From: Asmus Freytag (
Date: Wed Sep 19 2007 - 19:41:24 CDT

  • Next message: Philippe Verdy: "RE: Normalization in panlingual application"

    On 9/19/2007 5:21 PM, Philippe Verdy wrote:
    > Asmus Freytag wrote:
    >> What is an invalid distinction is defined by your application. If you
    >> case-fold, case is an invalid distinction. If your goal is to be able to
    >> represent text faithfully, then the "K" series of normalizations has no
    >> place in your design (It's too haphazard - for example, also, 5 would
    >> be turned into 51/4, which is decidedly not the same thing).
    > This is only a problem is the converted text has to be plain-text. If the
    > target of the project is to allow building rich-text documents from the
    > corpus, then conversion using NFKC becomes possible,
    A conversion that takes plain text to rich text, per definition, is not
    one of the Unicode Normalization Forms, but, at best, a higher-level
    protocol built on top a Normalization form.

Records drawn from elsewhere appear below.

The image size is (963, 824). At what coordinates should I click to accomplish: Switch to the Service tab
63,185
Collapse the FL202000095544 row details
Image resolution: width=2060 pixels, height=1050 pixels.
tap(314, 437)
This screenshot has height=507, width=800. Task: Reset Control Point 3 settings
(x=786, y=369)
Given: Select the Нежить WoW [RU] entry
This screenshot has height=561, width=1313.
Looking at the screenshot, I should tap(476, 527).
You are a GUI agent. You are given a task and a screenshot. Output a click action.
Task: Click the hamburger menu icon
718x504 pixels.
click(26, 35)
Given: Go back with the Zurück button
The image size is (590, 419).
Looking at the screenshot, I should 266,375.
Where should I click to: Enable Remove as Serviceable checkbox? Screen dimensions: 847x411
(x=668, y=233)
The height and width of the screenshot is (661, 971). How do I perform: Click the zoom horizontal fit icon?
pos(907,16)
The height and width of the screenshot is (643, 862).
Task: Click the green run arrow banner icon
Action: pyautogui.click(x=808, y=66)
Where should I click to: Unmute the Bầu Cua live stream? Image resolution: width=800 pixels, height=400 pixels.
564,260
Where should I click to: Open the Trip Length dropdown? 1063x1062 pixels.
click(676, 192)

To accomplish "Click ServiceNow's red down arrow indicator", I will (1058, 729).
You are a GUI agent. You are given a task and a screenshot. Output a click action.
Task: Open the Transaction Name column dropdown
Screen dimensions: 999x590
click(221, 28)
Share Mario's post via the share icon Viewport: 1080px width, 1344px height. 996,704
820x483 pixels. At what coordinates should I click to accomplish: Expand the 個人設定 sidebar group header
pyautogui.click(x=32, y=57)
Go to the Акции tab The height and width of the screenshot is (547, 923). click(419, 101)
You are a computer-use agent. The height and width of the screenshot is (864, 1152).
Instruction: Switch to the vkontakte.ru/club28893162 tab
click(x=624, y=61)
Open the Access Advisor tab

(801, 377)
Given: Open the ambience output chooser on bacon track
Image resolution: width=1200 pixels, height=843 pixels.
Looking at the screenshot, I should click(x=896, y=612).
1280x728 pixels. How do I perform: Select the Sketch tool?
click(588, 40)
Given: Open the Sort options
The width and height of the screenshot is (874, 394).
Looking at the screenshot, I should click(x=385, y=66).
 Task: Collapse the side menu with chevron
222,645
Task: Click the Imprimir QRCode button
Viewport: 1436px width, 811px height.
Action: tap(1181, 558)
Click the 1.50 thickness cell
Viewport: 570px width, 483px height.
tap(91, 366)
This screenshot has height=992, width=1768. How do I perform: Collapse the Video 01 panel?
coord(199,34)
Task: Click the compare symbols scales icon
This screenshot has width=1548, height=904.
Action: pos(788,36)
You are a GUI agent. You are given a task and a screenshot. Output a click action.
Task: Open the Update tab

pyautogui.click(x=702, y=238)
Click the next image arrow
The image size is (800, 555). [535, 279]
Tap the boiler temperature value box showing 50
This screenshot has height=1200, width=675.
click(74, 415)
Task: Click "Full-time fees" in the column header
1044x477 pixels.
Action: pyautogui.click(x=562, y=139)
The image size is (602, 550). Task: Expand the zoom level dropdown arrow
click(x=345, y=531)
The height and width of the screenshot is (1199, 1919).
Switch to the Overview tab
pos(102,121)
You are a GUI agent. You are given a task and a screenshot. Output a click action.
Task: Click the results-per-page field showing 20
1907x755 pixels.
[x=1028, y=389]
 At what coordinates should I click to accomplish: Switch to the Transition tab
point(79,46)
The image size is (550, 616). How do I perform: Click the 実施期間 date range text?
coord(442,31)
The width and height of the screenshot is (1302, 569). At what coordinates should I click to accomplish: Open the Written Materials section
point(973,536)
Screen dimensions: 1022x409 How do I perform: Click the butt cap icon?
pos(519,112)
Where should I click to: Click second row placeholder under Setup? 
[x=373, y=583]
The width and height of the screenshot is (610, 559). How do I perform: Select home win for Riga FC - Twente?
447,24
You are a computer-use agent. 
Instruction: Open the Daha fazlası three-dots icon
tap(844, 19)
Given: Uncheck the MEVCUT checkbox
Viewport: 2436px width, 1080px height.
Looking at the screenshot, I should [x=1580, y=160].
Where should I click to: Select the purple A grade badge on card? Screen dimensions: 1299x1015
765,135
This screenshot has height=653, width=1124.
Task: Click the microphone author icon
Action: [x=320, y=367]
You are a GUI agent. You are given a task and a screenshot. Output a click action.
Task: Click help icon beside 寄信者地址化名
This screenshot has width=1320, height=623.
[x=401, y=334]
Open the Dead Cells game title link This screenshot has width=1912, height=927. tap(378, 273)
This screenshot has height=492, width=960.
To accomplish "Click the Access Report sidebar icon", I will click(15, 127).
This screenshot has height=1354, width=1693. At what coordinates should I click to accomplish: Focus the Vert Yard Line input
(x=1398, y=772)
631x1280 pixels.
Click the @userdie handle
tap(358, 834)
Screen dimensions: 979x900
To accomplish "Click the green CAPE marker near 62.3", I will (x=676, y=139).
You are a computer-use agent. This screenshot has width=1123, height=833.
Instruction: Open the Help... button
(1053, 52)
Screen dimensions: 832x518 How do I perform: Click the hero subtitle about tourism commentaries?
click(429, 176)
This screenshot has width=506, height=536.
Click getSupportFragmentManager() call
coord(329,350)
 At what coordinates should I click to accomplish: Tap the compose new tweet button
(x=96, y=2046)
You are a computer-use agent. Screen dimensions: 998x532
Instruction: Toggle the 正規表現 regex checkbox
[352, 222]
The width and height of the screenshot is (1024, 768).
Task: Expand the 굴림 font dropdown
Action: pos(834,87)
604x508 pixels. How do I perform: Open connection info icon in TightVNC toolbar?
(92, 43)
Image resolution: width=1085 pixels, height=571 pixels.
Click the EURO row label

More on that below.
    > for example using some
    > XML annotation, the conversion would be something like
    > "5<fraction>1/4</fraction>" and will in NFKC form (also in NFC form by
    > definition, as well as, here, in NFC and NFD forms).
    Since none of the common libraries that implement normalization forms
    perform the necessary mappings to markup out of the box, anyone
    contemplating such a scheme would be forced to implement either a
    pre-processing step, or their own normalization logic. This is a
    downright scary suggestion, since such an approach would lose the
    benefit of using well-tested implementation. Normalization is tricky
    enough that one should try to not implement if from scratch if all possible.

    You realize, also, that it is not (in the general case) possible to
    apply normalization piece-meal. Because of that, breaking the text into
    runs and then normalizing can give different results (in some cases),
    which makes pre-processing a dicey option.

    > Such annotation changes the nature of texts, by turning them not in linear
    > suites of characters by mapping a structure on top of this.
    Precisely the point I made above.
    > Given the
    > expected usage, parsing texts to mapa structure on top of them will probably
    > be a bonus, as it will ease later reuse of the converted corpus, within
    > different contexts.
    That may be, but the better choice is to normalize according to NFC/NFD
    and then apply particular foldings, and/or substitutions of markup. The
    "K" series of normalization forms, by default, just "k"orrupt the data.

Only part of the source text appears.